Very charming and beautiful, Elvira! :)

Rosemildo Sales Furtado disse...

Lendo, gostando e aguardando os próximos acontecimentos.

Abraços,

Furtado.

aluap Al disse...

Realmente em dias assim são usuais esses ditos: "morrinha" ou "molha-parvos" (na minha terra diz-se "molha-tolos").
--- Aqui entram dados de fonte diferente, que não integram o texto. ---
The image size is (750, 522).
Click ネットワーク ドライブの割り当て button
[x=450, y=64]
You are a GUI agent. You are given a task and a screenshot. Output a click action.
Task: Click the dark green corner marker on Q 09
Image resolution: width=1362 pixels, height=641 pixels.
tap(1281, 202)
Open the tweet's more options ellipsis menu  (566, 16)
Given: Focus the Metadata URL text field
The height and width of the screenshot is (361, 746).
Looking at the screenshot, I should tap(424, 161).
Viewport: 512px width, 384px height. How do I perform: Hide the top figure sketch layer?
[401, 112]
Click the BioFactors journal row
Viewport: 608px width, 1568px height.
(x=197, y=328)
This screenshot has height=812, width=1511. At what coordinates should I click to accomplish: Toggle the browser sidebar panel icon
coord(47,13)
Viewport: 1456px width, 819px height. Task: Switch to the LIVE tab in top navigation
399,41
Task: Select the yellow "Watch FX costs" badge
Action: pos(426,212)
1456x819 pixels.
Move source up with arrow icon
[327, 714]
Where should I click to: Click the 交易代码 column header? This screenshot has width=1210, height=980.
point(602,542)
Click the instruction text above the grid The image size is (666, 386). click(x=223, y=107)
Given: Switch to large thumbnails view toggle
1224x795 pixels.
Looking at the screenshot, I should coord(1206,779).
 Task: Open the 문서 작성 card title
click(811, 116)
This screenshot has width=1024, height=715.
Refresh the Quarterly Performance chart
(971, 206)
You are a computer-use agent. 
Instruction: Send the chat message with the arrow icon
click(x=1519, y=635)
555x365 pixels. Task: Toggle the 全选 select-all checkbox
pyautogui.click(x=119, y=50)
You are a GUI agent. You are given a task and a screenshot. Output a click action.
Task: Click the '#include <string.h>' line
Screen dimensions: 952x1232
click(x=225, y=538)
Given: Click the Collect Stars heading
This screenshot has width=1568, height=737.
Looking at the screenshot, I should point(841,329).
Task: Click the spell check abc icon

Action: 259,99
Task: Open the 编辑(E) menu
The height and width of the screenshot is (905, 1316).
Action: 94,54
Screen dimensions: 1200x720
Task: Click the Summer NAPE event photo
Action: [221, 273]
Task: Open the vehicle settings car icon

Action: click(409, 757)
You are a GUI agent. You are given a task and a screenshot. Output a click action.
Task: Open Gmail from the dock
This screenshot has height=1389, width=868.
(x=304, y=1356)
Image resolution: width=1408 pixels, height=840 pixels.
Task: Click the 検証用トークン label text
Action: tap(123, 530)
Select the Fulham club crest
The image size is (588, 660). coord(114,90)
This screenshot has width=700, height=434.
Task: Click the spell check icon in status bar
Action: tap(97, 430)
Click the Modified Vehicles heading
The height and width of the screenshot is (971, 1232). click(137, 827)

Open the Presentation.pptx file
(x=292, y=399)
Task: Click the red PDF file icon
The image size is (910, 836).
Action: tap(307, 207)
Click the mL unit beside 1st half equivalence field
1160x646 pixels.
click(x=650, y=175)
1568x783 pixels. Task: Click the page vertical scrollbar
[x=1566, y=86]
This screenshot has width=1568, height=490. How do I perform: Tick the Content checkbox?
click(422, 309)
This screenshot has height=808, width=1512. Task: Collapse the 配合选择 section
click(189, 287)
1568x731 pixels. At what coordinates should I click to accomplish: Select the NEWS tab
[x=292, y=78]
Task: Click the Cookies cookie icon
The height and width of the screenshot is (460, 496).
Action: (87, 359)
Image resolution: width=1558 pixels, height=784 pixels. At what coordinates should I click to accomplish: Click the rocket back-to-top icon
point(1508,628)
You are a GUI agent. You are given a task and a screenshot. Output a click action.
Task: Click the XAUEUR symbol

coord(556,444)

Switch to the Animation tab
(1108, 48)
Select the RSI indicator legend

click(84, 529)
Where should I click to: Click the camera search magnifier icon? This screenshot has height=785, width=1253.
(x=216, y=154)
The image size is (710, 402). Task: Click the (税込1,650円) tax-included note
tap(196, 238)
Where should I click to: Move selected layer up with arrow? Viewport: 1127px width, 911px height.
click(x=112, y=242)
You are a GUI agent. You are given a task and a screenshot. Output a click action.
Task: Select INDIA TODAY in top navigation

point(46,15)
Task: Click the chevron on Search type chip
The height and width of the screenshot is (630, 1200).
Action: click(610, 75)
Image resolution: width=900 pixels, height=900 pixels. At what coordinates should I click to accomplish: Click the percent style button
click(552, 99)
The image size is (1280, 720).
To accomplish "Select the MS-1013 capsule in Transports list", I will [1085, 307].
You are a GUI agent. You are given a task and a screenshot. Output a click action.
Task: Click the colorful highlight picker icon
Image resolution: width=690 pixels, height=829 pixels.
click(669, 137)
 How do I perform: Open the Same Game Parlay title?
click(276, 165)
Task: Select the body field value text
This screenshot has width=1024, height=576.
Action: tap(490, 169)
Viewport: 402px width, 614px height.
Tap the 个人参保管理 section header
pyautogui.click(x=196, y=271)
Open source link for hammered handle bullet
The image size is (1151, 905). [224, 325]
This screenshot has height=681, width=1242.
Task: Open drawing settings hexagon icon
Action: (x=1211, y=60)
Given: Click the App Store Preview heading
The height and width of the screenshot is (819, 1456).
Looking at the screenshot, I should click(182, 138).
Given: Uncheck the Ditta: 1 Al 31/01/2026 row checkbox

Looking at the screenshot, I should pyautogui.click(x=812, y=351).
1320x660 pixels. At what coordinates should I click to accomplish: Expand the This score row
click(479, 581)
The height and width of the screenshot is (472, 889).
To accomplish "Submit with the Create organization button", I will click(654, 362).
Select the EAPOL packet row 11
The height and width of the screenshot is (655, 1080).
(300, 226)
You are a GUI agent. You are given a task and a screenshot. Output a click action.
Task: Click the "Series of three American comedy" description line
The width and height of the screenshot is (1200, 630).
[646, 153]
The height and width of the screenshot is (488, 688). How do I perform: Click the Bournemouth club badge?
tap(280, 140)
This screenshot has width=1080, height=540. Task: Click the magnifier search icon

Parabéns por divulgar neste conto também estes tipos de literatura pertencentes à tradição oral!
Gosto também de saber o porquê das coisas e o porquê do nome dos sítios dados pelo povo aos locais, às ruas, aos miradouros, às pontes, etc. e tal...e como desconhecia o nome condelipas, achei muito interessante esta parte também.
Boa noite*

Fernando Santos (Chana) disse...

Belo o que escreveu...Espectacular....
Cumprimentos

Maria Teresa de Brum Fheliz Benedito disse...

Estou gostando cara Elvira, vou para a terceira parte.
Um abraço.

Maria Teresa de Brum Fheliz Benedito disse...

Estou gostando cara Elvira, vou para a terceira parte.
Um abraço.

Vera Lúcia disse...


Olá Elvira,

Gostei da menção a um tripulante com sotaque brasileiro.
Bela e enriquecedora narrativa.

Beijo.

Laura Santos disse...

Também eu, em Setembro apanhei uma bela chuva "molha parvos" na Meia Praia. :-)
xx

Socorro Melo disse...


Ops! Parece que temos um brasileiro por aí, espalhando sua simpatia, rsrs

É muito gostoso descobrir os costumes de um lugar que não conhecemos.